神奈川県川崎市で1号店をオープンした焼肉店「プレミアムカルビ」が、週末の当日予約で「5時間待ち」を記録する人気を集めている。関東を中心に全国24店舗を展開するこのチェーンは、焼肉食べ放題でありながら、ホテルビュッフェさながらのデザートコーナーを備え、18種類の自家製ジェラートを提供する異色の業態だ。
業務スーパーの神戸物産が仕掛ける新業態
この「焼肉×本格スイーツ」を掛け合わせたコンセプトを仕掛けたのは、「業務スーパー」をフランチャイズ展開する神戸物産である。2018年に川崎市で1号店を開業し、女性客を中心に支持を集めてきた。2026年4月には関西1号店をオープンし、さらなる拡大を図っている。
神戸物産の外食事業推進本部 焼肉事業部 部長 梅岡義央さんは、同社の狙いについて「目指しているのは、食の総合企業です」と語る。同社は長期目標に「食の総合企業」を掲げ、一次産業から製造、流通、販売までを一貫して手掛ける方針だ。その中で、消費者との接点となる中食・外食事業の強化は欠かせないテーマだった。
差別化の鍵は本格スイーツ
既に日本最大級の大型バイキングチェーン「神戸クックワールドビュッフェ」を展開する神戸物産は、新たな外食業態を模索していた。梅岡さんは焼肉市場の成長に注目したが、競合ひしめく市場に参入するには差別化が不可欠だと考えた。そこで着目したのが「本格スイーツ」だった。

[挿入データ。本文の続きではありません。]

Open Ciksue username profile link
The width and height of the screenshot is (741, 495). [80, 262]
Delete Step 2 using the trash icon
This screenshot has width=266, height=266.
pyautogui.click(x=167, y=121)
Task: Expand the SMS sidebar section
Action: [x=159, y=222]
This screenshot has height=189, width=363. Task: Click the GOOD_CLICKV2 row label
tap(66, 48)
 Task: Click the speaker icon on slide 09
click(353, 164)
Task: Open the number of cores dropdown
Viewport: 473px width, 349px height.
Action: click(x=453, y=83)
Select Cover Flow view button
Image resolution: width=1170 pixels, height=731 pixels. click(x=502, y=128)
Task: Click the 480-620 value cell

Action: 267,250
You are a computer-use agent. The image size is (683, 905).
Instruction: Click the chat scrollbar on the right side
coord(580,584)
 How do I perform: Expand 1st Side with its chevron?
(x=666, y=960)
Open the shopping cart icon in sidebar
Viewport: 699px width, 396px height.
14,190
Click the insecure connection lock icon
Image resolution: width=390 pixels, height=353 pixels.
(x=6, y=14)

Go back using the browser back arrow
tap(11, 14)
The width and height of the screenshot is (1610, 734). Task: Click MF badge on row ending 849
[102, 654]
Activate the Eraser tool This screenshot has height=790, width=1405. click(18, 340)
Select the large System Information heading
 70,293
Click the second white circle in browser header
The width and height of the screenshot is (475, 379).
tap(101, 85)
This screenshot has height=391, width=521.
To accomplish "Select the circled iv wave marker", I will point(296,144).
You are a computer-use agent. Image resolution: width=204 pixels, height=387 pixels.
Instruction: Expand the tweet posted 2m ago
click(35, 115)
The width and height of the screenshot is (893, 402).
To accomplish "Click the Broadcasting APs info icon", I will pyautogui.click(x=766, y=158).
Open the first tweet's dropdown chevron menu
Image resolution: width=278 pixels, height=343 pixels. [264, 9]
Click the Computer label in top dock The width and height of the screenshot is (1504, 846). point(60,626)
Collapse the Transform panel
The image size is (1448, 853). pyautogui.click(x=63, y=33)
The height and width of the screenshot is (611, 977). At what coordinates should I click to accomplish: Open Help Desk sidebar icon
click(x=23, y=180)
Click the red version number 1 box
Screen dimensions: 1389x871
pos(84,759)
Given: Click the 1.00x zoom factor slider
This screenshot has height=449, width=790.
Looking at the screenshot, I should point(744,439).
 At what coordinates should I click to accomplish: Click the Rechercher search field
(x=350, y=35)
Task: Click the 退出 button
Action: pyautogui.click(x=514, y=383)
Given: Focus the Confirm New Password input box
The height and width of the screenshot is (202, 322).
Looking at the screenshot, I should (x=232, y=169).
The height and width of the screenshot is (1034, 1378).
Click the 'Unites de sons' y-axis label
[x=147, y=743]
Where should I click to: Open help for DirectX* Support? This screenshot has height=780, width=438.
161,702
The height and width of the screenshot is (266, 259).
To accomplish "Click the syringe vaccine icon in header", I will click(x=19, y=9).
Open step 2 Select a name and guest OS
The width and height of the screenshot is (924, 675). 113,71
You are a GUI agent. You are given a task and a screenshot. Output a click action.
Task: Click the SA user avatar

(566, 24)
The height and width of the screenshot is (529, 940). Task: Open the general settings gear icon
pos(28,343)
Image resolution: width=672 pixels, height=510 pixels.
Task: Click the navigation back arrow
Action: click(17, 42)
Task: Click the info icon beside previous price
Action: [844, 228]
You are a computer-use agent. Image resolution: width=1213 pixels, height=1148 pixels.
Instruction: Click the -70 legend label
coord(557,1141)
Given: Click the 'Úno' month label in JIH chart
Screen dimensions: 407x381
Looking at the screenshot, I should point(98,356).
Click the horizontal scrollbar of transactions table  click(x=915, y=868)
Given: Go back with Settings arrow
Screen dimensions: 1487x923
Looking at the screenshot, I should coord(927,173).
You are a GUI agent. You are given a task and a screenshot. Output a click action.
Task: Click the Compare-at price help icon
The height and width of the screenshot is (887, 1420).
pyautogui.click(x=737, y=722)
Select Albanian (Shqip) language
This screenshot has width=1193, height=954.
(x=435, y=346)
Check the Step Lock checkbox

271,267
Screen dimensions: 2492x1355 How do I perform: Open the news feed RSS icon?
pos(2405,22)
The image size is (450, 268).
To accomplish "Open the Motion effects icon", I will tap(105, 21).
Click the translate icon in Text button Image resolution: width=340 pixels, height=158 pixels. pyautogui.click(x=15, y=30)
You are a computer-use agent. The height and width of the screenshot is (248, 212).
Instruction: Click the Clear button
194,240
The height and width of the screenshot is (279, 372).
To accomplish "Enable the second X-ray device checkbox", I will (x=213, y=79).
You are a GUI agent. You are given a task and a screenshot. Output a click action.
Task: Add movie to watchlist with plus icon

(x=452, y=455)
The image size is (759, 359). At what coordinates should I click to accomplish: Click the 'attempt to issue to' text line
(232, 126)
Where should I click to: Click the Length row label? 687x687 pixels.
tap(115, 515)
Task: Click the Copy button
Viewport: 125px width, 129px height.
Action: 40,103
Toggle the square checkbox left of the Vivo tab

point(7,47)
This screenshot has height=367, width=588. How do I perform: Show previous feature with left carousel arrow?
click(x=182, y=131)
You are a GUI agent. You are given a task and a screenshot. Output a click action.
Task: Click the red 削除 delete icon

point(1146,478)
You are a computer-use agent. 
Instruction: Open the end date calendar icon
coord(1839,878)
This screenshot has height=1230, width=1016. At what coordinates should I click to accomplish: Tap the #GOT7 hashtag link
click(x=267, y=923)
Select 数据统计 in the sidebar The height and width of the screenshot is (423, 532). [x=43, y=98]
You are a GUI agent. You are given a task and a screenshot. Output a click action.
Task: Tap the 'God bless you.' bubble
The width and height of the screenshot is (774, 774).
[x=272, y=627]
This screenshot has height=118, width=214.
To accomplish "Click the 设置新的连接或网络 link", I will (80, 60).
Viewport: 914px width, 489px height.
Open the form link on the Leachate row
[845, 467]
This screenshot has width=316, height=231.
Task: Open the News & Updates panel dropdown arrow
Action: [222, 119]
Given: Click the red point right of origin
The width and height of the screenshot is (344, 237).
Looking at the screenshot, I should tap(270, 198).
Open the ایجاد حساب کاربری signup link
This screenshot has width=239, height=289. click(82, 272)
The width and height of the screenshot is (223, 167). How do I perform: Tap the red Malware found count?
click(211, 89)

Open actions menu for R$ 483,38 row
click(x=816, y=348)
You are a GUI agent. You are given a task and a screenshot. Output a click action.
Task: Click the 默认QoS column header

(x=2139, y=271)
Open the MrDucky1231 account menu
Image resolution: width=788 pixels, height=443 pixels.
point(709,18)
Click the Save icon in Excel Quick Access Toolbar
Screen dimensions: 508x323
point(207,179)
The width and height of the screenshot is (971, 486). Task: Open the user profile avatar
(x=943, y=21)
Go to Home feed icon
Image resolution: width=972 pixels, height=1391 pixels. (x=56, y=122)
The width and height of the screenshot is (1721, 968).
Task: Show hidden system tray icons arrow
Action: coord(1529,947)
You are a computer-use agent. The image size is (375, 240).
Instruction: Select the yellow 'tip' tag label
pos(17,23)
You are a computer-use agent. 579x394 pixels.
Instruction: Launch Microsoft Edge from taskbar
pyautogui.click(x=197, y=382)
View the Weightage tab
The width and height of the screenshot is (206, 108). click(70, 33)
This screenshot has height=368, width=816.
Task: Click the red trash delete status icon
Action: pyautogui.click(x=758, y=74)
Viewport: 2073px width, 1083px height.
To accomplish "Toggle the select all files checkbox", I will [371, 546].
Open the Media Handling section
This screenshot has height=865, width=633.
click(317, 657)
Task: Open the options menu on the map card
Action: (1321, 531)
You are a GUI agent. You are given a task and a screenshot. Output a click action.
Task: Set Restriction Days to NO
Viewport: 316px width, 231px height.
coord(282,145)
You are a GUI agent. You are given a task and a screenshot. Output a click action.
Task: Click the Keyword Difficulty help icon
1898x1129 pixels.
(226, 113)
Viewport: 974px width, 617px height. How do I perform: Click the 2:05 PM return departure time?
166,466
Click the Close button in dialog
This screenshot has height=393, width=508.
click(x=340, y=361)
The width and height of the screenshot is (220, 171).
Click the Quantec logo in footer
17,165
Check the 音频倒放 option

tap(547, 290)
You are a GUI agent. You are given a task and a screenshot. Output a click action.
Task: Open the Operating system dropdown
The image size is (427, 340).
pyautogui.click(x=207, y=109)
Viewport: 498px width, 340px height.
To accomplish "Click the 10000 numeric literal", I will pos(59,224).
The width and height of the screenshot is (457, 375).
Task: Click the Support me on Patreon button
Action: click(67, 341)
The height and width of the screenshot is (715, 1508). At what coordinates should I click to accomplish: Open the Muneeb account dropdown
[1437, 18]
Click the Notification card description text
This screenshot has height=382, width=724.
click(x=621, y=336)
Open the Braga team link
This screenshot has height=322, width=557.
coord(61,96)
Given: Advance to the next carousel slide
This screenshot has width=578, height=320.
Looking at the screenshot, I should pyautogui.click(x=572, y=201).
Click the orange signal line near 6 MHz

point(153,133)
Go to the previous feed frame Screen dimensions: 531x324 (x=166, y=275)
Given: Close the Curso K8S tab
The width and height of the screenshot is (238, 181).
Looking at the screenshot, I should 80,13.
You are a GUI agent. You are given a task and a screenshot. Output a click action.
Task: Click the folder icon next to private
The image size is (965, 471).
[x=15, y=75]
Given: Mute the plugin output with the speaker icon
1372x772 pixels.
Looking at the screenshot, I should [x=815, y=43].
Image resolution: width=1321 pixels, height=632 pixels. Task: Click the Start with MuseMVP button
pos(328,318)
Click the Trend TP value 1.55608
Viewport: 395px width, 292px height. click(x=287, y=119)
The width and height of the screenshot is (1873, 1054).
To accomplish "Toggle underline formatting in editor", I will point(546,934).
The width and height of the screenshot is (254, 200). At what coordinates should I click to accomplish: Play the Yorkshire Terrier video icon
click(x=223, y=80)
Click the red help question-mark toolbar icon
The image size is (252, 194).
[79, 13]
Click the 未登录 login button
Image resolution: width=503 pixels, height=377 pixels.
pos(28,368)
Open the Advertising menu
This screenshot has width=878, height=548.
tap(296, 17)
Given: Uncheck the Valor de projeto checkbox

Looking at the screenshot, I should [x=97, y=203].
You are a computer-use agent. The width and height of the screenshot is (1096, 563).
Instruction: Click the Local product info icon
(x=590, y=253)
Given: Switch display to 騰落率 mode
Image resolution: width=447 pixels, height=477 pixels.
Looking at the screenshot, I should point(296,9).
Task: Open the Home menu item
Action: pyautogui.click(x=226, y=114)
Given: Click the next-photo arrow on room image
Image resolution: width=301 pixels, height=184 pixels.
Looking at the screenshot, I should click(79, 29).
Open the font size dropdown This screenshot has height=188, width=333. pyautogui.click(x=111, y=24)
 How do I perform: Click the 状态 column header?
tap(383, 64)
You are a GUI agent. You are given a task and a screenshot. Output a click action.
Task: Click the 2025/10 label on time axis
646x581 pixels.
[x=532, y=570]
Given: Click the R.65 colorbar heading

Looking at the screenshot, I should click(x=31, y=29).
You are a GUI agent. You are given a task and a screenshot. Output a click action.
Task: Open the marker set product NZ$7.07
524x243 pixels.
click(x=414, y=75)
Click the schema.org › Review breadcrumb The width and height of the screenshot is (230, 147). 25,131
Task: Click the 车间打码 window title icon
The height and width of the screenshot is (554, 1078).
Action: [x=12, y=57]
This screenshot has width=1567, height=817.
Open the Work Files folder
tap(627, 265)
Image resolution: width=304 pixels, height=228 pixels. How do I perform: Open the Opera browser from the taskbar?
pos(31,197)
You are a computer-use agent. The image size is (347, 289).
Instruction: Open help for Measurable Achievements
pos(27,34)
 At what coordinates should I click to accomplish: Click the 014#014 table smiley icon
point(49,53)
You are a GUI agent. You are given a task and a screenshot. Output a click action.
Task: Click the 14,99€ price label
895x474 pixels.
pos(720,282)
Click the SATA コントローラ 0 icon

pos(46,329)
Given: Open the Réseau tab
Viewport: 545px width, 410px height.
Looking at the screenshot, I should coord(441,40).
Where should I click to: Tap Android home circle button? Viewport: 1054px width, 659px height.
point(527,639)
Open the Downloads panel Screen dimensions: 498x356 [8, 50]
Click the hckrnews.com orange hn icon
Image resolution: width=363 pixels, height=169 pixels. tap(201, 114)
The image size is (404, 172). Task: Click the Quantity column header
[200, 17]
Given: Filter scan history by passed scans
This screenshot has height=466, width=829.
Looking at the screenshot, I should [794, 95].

「お母さんに選ばれる店を作る」というコンセプトのもと、プレミアムカルビでは専属パティシエを配置し、18種類の自家製ジェラートをはじめとするスイーツに力を入れている。素材や設備にも妥協を許さず、焼肉とスイーツの厨房を両立させるための工夫も凝らされている。
この戦略が功を奏し、週末には5時間待ちの行列ができるほどの人気となっている。焼肉店でありながらスイーツ目当ての客も多く、幅広い層の集客に成功している。